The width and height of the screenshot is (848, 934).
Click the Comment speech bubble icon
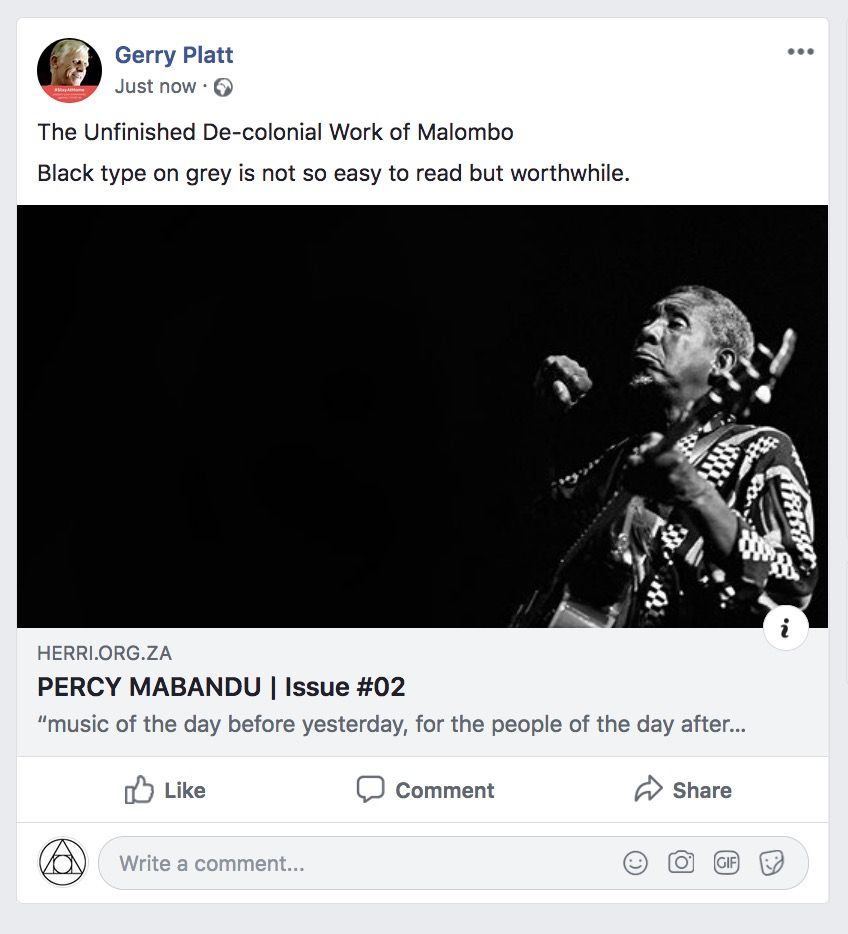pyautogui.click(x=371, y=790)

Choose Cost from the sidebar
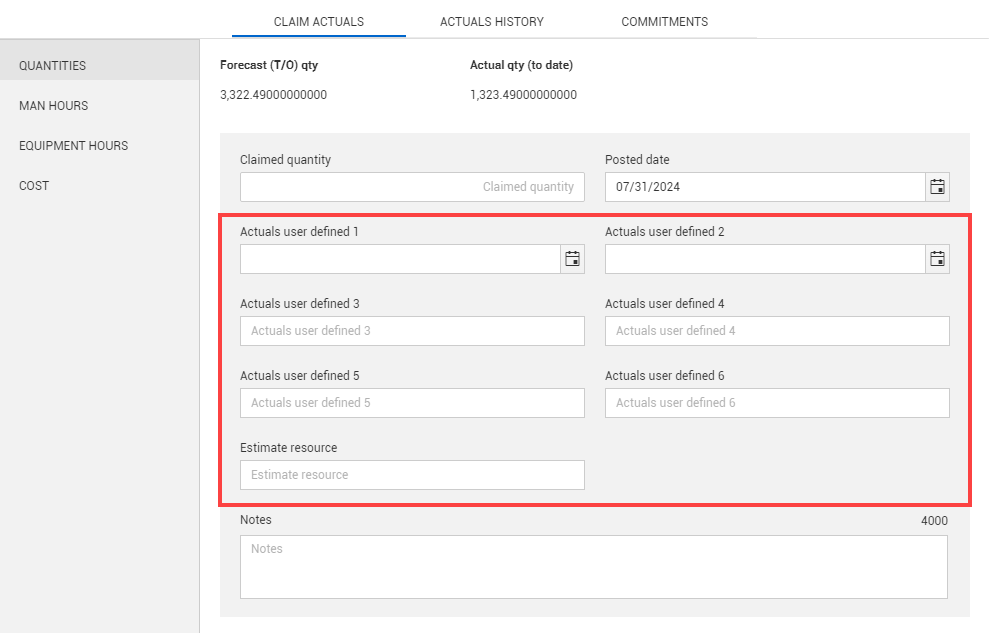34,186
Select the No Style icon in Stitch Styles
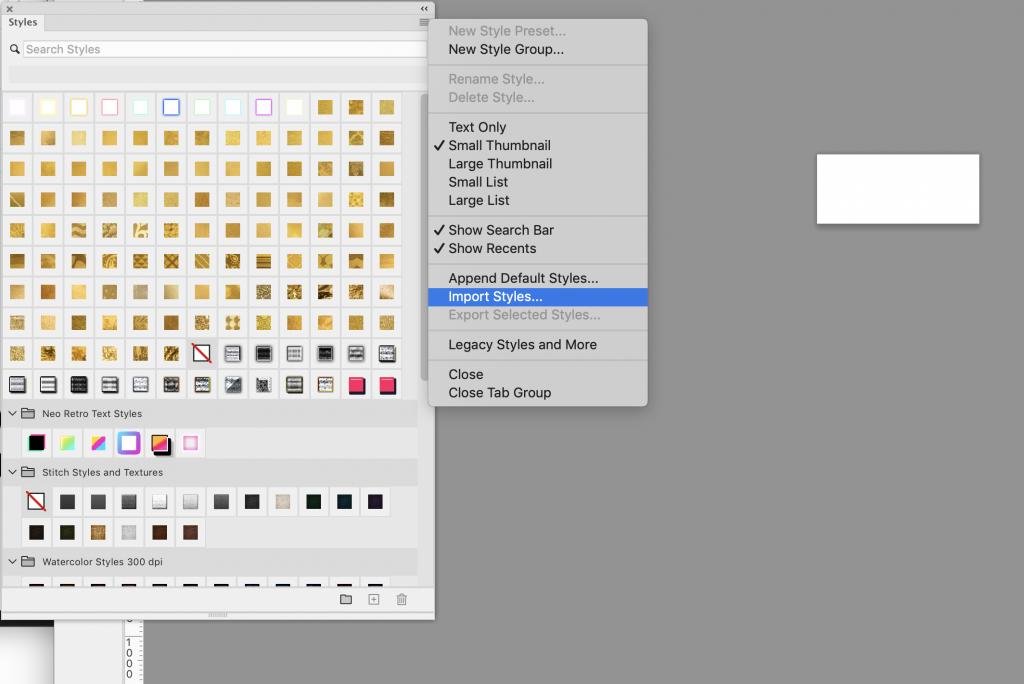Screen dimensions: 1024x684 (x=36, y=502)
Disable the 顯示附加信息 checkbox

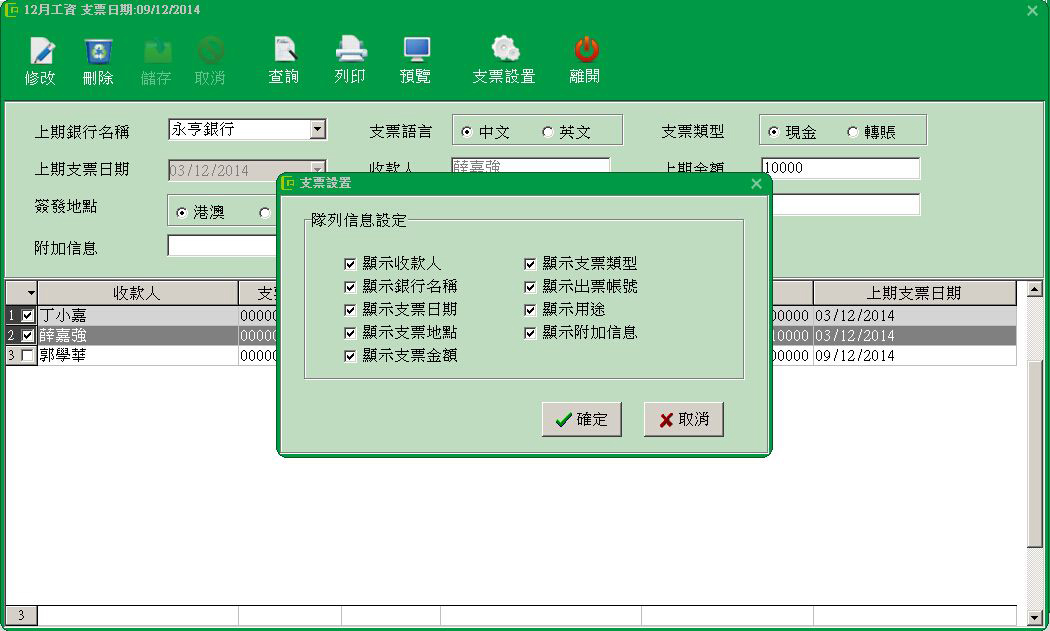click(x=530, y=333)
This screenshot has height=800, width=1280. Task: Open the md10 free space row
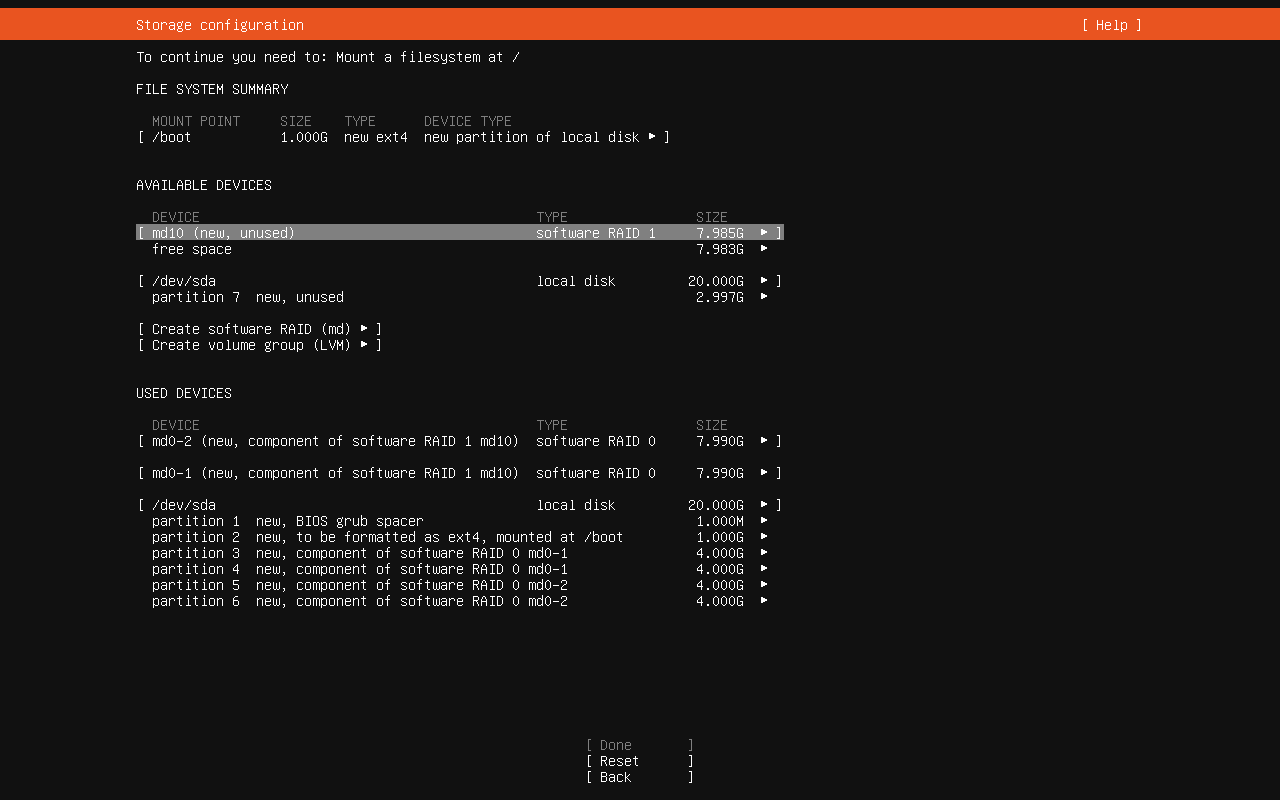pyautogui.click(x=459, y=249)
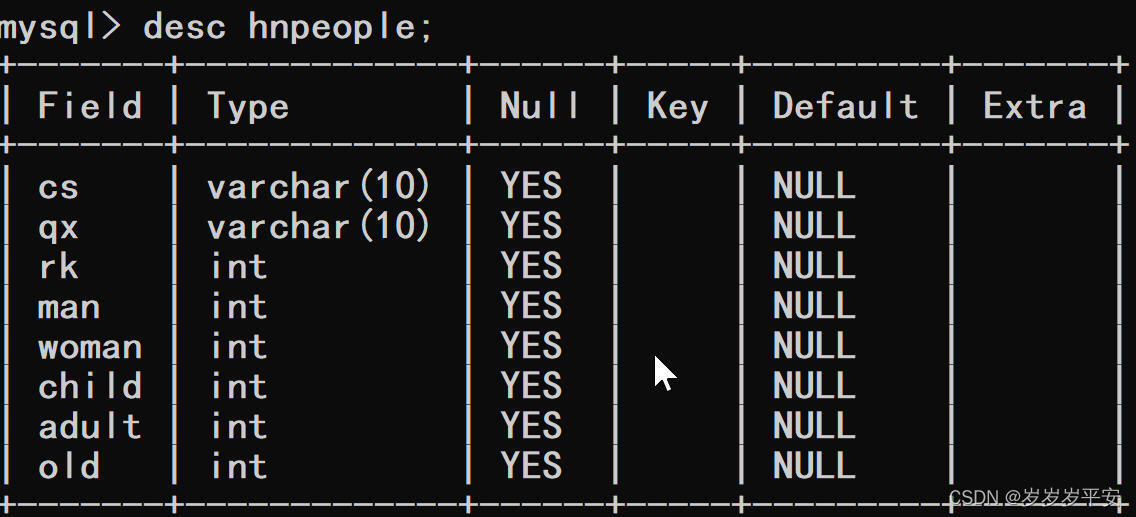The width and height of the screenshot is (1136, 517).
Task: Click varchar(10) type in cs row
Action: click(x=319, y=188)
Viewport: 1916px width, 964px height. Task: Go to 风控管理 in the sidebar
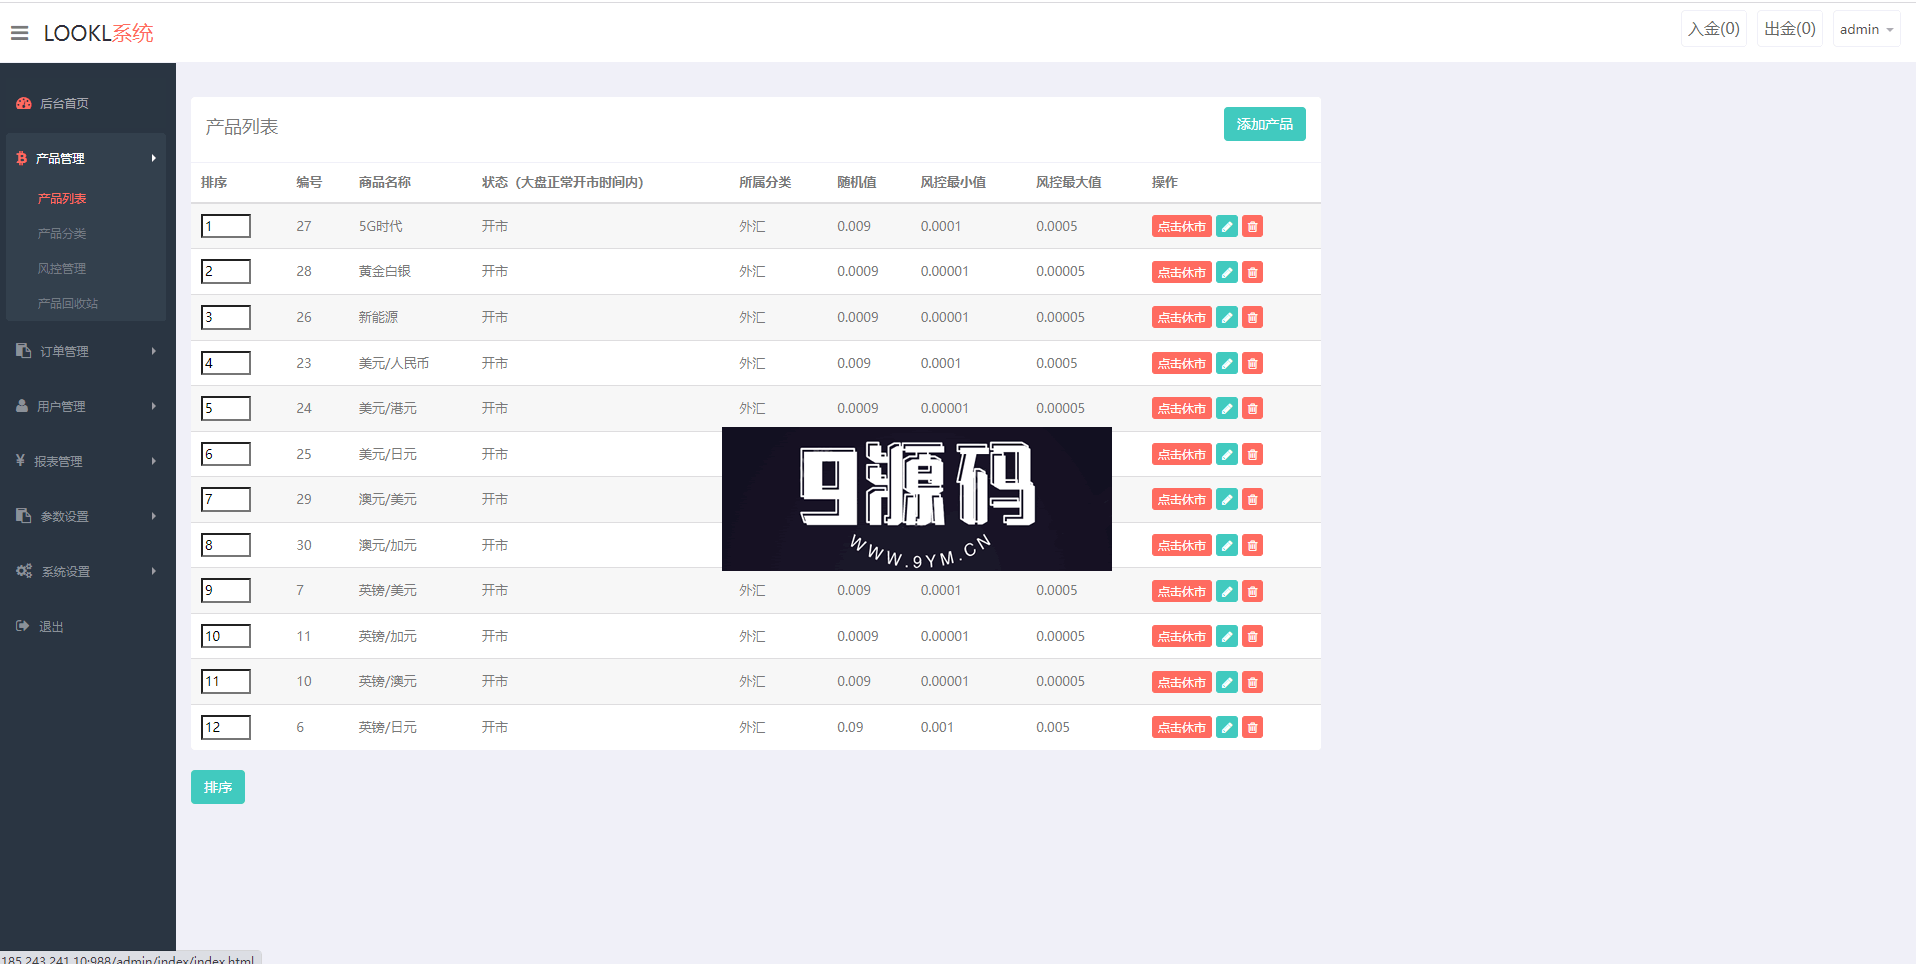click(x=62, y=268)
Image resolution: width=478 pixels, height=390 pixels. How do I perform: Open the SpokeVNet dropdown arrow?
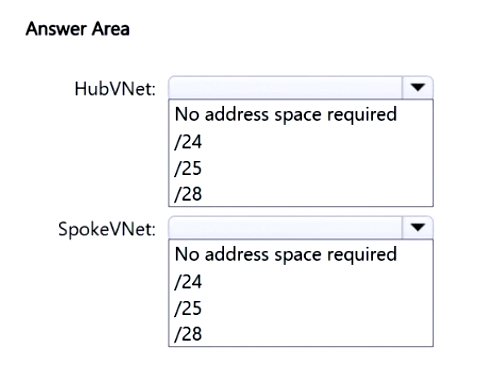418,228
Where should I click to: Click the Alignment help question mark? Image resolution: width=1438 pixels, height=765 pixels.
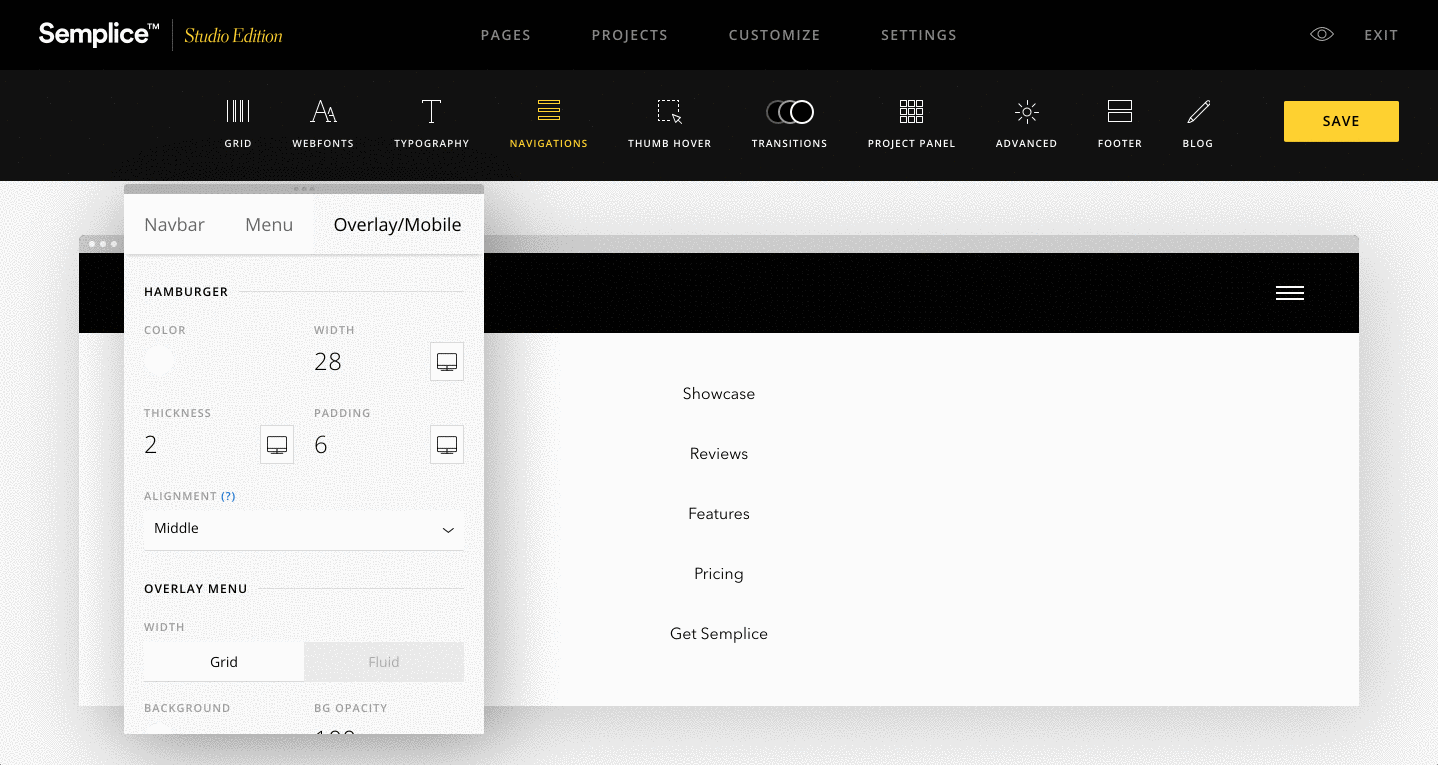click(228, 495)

▸ **REQUIRED WORK**: Pictures don't belong in the copy. Retype exactly the lines from the one with "Image resolution: width=478" through the last line of the records.

▸ **OUTPUT BELOW**:
Image resolution: width=478 pixels, height=390 pixels. How do I perform: Open the SpokeVNet dropdown arrow?
418,228
Where should I click to: Click the Alignment help question mark? Image resolution: width=1438 pixels, height=765 pixels.
click(228, 495)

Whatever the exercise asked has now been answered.